So things are going well. I had my appointment with Wiggers, and he split up my medication, put me on another instead of my caffeine pills that will hopefully keep me awake. It seems to be working, and I didn't suffer caffeine withdrawal - except for the headaches.
I was tempted to join bipolar burble's facebook page the other day. I enjoy, tremendously, reading her articles and the comments on them. However, I didn't want to announce to the world that I was bipolar - and I think that would. However, with some thought I think I am going to. Why should I let the opinions of people I hardly see stop me from supporting the people who have helped or enlightened me throughout this journey.

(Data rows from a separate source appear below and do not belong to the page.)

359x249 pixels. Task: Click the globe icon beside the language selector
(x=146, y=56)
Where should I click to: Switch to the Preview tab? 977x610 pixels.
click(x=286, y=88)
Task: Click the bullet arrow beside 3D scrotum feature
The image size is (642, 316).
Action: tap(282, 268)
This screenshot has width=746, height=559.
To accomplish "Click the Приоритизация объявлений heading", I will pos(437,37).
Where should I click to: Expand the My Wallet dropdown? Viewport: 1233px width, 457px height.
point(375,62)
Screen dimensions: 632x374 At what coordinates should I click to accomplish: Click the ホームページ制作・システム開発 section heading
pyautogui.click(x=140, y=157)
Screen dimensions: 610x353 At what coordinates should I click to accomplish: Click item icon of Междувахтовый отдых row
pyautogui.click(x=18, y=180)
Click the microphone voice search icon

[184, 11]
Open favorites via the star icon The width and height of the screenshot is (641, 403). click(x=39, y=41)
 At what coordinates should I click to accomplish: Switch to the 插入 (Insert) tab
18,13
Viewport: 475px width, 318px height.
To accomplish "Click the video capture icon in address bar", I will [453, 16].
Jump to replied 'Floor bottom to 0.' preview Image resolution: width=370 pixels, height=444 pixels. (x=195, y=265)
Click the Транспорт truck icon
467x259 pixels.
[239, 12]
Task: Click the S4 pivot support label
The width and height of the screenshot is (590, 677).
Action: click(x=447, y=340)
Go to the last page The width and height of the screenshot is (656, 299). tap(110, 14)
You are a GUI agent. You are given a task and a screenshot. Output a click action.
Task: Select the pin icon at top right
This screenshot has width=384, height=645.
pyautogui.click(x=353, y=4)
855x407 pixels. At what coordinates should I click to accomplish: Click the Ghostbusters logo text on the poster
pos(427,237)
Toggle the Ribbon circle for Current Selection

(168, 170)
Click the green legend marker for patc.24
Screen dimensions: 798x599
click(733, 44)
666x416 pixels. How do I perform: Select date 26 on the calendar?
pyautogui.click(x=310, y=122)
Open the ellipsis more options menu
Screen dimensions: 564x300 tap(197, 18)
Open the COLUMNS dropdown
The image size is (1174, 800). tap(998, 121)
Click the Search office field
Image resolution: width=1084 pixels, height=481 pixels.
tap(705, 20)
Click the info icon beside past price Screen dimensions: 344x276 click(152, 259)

I feel relatively normal lately, I have good days and bad ones just like anyone else who isn't suffering a mental illness, but that's a good thing. If my life were always on the level than I wouldn't know what a good day was. I feel a little on the cusp of a hypomanic episode but I think that because of the recent big changes that are taking place. They cause my adrenalin to rush and that feels similar to the beginnings of that kind of mania.
There are big, and scary, changes ahead for me. I am going back to school which will be an added stress on me that I am sure I can cope with, and there are some family things going on as well which are exciting and wonderful that also come with some stress. I know the tools I have, the medication I am on, my experience, and the support of those I love will enable me to get through any of the oncoming challenges I am going to be facing.
I am so happy to not be rapid cycling anymore. It was so rough to have those highs and lows every other day, and so draining to go through it. It really made me question, even on good days, if I wanted to continue living like this, living with bipolar. It's a rough road to go down, and I didn't really grasp how permanent this was going to be until this last rapid cycling. This really is something I am going to have to deal with for the rest of my life.
But not right now, right now I am still fighting off those thoughts successfully, my brain is in check and I am going to keep it that way for as long as I can hold on.